On Mon, Apr 7, 2008 at 3:26 PM, Andy Stevenson <andy.stevenson@uk.fujitsu.com> wrote:
The suggestions were to put it into namespace std or boost, both seem to work by the way.
However what is actually right here? Extending std seems distinctly non-std !
I really don't like either of them. Putting it in std:: is non-standard, and unsafe in practice as it's quite plausible that many people would want to give an implementation for it. Putting it in boost:: isn't really satisfactory either, since then it won't be simple to call in your normal code.
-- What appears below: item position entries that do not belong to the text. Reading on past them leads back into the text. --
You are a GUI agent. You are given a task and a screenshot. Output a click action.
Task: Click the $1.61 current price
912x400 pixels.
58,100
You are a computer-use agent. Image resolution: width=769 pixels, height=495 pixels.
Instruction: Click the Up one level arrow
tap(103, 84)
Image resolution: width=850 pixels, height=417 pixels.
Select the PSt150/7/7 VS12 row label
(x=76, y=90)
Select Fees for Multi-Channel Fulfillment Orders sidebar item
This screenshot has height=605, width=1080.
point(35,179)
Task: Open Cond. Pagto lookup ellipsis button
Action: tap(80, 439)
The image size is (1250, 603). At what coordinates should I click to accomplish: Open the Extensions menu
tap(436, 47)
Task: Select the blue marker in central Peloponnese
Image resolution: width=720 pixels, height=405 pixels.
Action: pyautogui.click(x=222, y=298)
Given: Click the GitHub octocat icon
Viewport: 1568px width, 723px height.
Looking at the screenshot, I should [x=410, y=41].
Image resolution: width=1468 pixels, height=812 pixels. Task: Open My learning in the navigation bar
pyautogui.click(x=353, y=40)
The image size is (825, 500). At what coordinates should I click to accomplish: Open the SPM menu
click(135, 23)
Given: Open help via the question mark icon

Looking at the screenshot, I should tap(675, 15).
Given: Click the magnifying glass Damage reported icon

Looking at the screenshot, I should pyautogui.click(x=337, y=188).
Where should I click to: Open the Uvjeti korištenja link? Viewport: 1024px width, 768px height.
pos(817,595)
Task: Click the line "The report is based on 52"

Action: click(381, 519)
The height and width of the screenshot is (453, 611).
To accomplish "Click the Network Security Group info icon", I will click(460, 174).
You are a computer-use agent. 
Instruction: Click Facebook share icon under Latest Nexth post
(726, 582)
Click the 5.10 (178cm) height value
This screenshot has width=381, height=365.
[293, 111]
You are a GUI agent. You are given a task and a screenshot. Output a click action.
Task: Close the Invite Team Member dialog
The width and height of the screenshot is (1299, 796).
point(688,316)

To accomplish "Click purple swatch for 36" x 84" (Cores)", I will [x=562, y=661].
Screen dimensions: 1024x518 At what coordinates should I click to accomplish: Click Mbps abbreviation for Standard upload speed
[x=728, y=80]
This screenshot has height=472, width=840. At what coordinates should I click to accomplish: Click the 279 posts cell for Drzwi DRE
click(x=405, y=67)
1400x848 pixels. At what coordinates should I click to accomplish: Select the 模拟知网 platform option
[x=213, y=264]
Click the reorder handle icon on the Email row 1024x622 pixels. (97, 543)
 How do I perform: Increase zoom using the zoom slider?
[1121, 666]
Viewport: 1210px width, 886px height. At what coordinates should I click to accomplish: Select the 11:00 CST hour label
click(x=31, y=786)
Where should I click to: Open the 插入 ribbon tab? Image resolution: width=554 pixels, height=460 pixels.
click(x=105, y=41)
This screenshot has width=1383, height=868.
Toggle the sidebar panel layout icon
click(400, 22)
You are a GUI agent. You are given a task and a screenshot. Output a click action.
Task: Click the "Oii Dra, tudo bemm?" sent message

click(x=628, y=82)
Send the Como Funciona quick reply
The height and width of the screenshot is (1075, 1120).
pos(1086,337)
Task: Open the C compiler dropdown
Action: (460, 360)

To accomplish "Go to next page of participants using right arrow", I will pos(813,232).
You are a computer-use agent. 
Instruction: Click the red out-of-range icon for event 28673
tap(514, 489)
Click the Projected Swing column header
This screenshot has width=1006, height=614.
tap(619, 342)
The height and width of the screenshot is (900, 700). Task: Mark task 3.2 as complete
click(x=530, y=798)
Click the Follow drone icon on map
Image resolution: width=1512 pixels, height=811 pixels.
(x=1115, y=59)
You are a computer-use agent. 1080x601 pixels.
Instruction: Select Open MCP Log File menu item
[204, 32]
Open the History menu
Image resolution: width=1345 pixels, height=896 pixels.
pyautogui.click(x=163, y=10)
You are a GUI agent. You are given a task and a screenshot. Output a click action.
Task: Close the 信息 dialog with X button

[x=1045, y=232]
Perhaps do something like this: template <typename T> struct space_separated_formatter { T &c; space_separated_formatter(T &c_) : c(c_) {} }; template <typename T> space_separated_formatter<T const> space_separated(T const &c) { return space_separated_formatter<T const>(c); } namespace std { template <typename T> ostream &operator<<(ostream &sink, space_separated_formatter<T> const &c) { copy( c.begin(), c.end(), ostream_iterator<typename T::value_type>(sink, " ") ); return sink; } } then boost::lexical_cast<std::string>( space_separated(myvec) ) or std::cout << space_separated(myvec); Still perhaps illegal, but probably safe in practice, especially if you wrap the type up into a namespace, since it'd make collisions unlikely. But whether it'd be worth it is a whole other story...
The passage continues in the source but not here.